Please render the data as a Markdown table with the columns Row and Line, starting at the line that contains "The width and" and continuing through the end of the data. Number each line in the Row column and leave out any blank lines.

[Text and element pointing data]
BEGIN
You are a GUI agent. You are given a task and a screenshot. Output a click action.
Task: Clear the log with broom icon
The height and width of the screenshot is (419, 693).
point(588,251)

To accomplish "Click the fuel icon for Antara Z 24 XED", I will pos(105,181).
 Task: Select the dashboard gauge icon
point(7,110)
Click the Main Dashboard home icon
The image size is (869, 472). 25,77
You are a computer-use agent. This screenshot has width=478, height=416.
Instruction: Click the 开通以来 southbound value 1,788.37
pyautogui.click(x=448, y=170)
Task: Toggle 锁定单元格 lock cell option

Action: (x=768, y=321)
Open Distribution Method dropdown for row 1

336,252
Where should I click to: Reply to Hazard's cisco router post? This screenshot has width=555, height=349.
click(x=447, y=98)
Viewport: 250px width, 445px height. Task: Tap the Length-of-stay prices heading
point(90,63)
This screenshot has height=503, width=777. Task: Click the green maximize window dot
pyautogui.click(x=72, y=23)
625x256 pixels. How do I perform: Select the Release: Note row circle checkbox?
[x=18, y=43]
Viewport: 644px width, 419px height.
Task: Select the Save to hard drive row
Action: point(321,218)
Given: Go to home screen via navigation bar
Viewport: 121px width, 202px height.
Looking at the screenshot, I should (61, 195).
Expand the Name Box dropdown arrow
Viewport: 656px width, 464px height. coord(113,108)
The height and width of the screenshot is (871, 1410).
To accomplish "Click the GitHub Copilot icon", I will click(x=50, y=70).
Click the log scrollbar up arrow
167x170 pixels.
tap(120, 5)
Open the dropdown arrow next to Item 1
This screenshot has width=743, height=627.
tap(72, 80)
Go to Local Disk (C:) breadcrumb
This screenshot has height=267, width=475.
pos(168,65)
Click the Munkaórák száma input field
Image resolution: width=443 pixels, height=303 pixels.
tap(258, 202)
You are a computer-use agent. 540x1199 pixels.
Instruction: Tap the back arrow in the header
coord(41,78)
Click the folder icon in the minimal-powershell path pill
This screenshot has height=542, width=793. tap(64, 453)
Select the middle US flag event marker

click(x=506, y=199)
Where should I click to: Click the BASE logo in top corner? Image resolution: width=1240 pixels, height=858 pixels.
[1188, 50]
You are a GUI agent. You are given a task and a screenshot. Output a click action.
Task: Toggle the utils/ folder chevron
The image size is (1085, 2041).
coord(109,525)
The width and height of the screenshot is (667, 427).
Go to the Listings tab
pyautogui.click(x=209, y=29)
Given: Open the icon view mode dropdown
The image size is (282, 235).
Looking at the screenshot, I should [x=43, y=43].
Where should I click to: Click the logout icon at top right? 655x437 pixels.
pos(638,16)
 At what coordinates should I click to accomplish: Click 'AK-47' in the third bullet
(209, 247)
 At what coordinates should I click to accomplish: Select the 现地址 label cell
END
■ Response to the task
| Row | Line |
|---|---|
| 1 | The width and height of the screenshot is (667, 427). |
| 2 | Go to the Listings tab |
| 3 | pyautogui.click(x=209, y=29) |
| 4 | Given: Open the icon view mode dropdown |
| 5 | The image size is (282, 235). |
| 6 | Looking at the screenshot, I should [x=43, y=43]. |
| 7 | Where should I click to: Click the logout icon at top right? 655x437 pixels. |
| 8 | pos(638,16) |
| 9 |  At what coordinates should I click to accomplish: Click 'AK-47' in the third bullet |
| 10 | (209, 247) |
| 11 |  At what coordinates should I click to accomplish: Select the 现地址 label cell |